(Selected extract begins)

Programming for Our Boston Design Week Inclusive Design Open House on May 3rd

Submitted by jessmendes on Wed, 04/17/2024 - 17:35

The Institute for Human Centered Design (IHCD) is thrilled to extend a warm invitation to our Boston Design Week Inclusive Design Open House, coinciding with SoWA First Friday. We will use the opportunity to kick off IHCD Learning, our expanded educational commitment, "Designing Inclusively, Educating Globally." 

Throughout the day, we will offer both live and virtual presentations. See a global map highlighting guests for upcoming webcasts, podcast and interviews. We will showcase some of our favorite new books in the field. Peruse our library. And take a look at some of our current projects. 

See our fully accessible Media Studio for live presentations that day and where IHCD Learning's live, virtual and hybrid programs will be hosted. 

Come and share in our multi-disciplinary design expertise that spans sectors from urban design, culture, higher education, outdoor recreation, public transit, corporations, and public sector clients.

Scheduled Programming

Experts presenting at our Open House. From left to right: Ana Julian, Jan Majewski, Devashree Shah, Pranav Thole, Wilhelmina (Willa) Crolius and Meghan Dufresne.
Experts presenting at our Open House. From left to right: Ana Julian, Jan Majewski, Devashree Shah, Pranav Thole, Wilhelmina (Willa) Crolius and Meghan Dufresne.

 

11:00 a.m. | All Are Welcome

Enjoy refreshments, informative displays, and engaging discussions with our staff and supporters during the event. Our office is fully accessible, and real-time captioning will be provided for all presentations. Each presentation offers 1 AIA CES credit.


11:30 a.m. - 12:30 p.m. | Telling Stories of Yesterday and Today While Designing for the Future: Inclusive Design in Museums

Presented by: Ana Julian, IHCD Senior Project Manager, and Jan Majewski, IHCD Director of Inclusive Cultural Projects.

This session will advocate for the holistic approach of Inclusive Design when creating and restoring museum buildings, designing exhibitions, developing programs, and providing communication digitally, in print, and through human facilitators. Inclusive Design serves museums today and impacts the quality of experience for the future.

(Selected extract ends)
(Dataset extract begins)

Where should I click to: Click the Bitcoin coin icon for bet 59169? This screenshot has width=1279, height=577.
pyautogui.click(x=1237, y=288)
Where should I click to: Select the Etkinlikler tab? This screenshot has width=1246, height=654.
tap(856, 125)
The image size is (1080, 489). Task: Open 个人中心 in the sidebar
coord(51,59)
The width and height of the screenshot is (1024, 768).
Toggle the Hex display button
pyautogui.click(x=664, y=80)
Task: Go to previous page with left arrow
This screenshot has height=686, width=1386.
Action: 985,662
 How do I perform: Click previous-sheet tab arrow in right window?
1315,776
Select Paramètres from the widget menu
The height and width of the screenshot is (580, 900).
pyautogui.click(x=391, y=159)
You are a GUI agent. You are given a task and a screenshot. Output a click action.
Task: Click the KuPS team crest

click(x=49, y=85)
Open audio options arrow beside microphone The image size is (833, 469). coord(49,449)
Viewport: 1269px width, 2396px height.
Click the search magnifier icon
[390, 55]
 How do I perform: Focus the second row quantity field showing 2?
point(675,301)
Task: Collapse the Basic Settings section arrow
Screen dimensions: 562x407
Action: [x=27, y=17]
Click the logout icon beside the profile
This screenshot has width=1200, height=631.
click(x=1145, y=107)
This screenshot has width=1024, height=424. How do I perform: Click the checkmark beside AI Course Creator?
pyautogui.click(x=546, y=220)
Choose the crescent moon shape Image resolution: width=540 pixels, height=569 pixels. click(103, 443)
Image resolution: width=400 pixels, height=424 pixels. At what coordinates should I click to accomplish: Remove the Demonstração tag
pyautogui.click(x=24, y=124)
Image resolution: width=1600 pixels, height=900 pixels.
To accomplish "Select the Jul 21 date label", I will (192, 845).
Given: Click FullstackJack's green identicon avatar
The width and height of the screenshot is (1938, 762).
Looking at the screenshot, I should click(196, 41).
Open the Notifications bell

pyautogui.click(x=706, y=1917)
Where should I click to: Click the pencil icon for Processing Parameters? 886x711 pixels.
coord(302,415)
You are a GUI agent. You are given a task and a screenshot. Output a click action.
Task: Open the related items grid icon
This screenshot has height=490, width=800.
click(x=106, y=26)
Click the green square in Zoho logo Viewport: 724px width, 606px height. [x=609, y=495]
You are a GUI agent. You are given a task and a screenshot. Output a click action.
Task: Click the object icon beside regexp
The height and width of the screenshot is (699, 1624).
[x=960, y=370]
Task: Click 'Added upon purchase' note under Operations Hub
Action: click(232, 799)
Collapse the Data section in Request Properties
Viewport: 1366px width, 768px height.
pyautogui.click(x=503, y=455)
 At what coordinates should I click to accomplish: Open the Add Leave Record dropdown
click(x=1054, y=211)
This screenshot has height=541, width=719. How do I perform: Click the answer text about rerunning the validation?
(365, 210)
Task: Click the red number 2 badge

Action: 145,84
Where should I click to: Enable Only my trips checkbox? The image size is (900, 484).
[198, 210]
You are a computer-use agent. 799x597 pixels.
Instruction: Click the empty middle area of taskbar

(Dataset extract ends)

■ **Problem description**
According to the open house announcement, how many AIA CES credits does each presentation offer? The entries play no part in what follows.

■ **Written response**
1 AIA CES credit.